Oral history says that the area was colonised by the people not in one wave but infiltrated by individual people, especially through marriage.
It happens that a family can be a first settler of a territory. Later, as they increase in numbers and emerge as a clan, the young men go back to the place of origin to seek a wife for a male son and she is brought to Moroni.
She settles with her new in-laws and expands the clan. In due course, her children inherit land through the many land ownership rites of passage known to the Kieta people of Bougainville.
But with the dawn of the Bougainville secessionist and anti-mining conflict in 1988, the militant leader, the late Francis Ona, had publicised that he was the major landowner of Pangkirangku. This was a negative a taint on the identity of the true owners of Pangkirangku.
Ona belonged to the Kurabang clan but his group of immigrants into Guava village was second in the line of migrations. (Measuring migration waves in oral history is fluid. They might be just a generation apart or decades.) Ona’s ancestors entered Guava from the southern Orami area, where the first PNGDF soldier was killed around 1989.
The first group of Kurabangs that entered and colonised the Pangkirangku and Guava areas came from the west in the direction of Onove and Evo. Thus the first group owned much of the Pangkirangku ridge that hosted the ore bodies that attracted CRA to mine it in the 1960s and sparked the Bougainville crisis that killed thousands of innocent Bougainvilleans.
Ona’s line of immigrants came into dominance in controlling land as they produced more female members in what is now Panguna. The original immigrants, family members of the brothers Dumenu and Anthony Ampe (pictured) of which more below, produced less females – who are the powers and owners of land in the Kieta society.

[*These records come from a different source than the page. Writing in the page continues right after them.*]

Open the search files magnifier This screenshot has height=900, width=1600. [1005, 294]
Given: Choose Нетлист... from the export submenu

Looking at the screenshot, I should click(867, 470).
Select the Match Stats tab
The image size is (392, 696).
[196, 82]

Seeing this unfortunate development, the members of the original immigrants began to transfer ownership to the second wave of settlers. In this process the family line of the late Francis Ona came into dominance in decision making in the Guava-Panguna area.
In the first wave of Kurabang, just before World War II, were born two brothers, Dumenu and Anthony Ampe.

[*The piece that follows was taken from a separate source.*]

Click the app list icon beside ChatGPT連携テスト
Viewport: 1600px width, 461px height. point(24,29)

The brothers were the rightful and inarguable chiefs and owners of the vast proportion of the customary land in the ridge and braes of the Pangkirangku.

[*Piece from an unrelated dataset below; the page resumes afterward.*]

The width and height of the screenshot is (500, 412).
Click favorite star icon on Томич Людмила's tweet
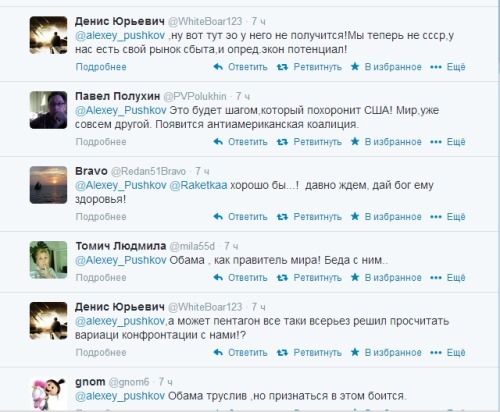(355, 277)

As children, the brothers and their siblings enjoyed the jungle, wild rivers and gardens. Later, in 1950s, the eldest Dumenu became referred to as a retard. But he was a prophet.
In this state of mind, he left Guava and erected himself a makeshift shelter a safe distance away to the west of the main village on the Guava-Kokore ridge.
There, close to his abode, he selected a high point on the trail and began digging the earth with his bare hands like a child. Days he dug and nights he dug. When travellers encountered him he would cry, ‘I am destroying your beautiful land and your future is not good’ and laugh.
Dumenu died a few years before the arrival of Ken Phillips, the CRA geologist who officially discovered the copper mineralisation on Pangkirangku.
His young brother, Anthony Ampe, took over the fight against the CRA and BCL operations from the 1960s through the 1970s and into the 1980s.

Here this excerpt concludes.